The next morning, the fog took some time to clear but when it did, we were rewarded with stunning views of the Small Isles and Skye - and a spot of yoga down by the sea on those brilliant velveteen white sands. We'd decided Eigg was no longer the place to go - it was Skye.

We took the ferry from Mallaig to Armadale and headed up to the north-east of Skye, along the Trotternish Peninsula in the direction of Staffin.

Little did I know how skillfully Tara was leading us.

Beyone Portree, the Trotternish Peninsula begins, marked dramatically by a rock formation known as The Old Man of Storr. Our hostel (forget camping) was north of Staffin, in a village called Floddigarry, directly opposite the Quiaraing - a well-known destination for hikers. Our hostel was an absolute jewel: once part of the 4star hotel next door, our views were worth at least £100 pppn.

I'd been to the Quiraing before - and had had one of those strange experiences of being 'transported' to another time and place - so I knew it was a special place. J.R. Tolkein visited Skye as a child and it's easy to see how such a landscape might have inspired the world that he created in Lord of the Rings.

▶ _Entries shown_:
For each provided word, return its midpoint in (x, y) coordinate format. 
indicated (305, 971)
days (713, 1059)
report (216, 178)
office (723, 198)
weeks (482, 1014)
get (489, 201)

▶ _Tasks to perform_:
1. Write out again, word for word, the part of the Skye travel passage from "Little did I" down to "of the Rings.".
2. List every place named in the sentence of the Skye travel passage that begins "We took the ferry from Mallaig".

▶ _Solutions to each task_:
1.
Little did I know how skillfully Tara was leading us.

Beyone Portree, the Trotternish Peninsula begins, marked dramatically by a rock formation known as The Old Man of Storr. Our hostel (forget camping) was north of Staffin, in a village called Floddigarry, directly opposite the Quiaraing - a well-known destination for hikers. Our hostel was an absolute jewel: once part of the 4star hotel next door, our views were worth at least £100 pppn.

I'd been to the Quiraing before - and had had one of those strange experiences of being 'transported' to another time and place - so I knew it was a special place. J.R. Tolkein visited Skye as a child and it's easy to see how such a landscape might have inspired the world that he created in Lord of the Rings.

2.
Mallaig
Armadale
Skye
Trotternish Peninsula
Staffin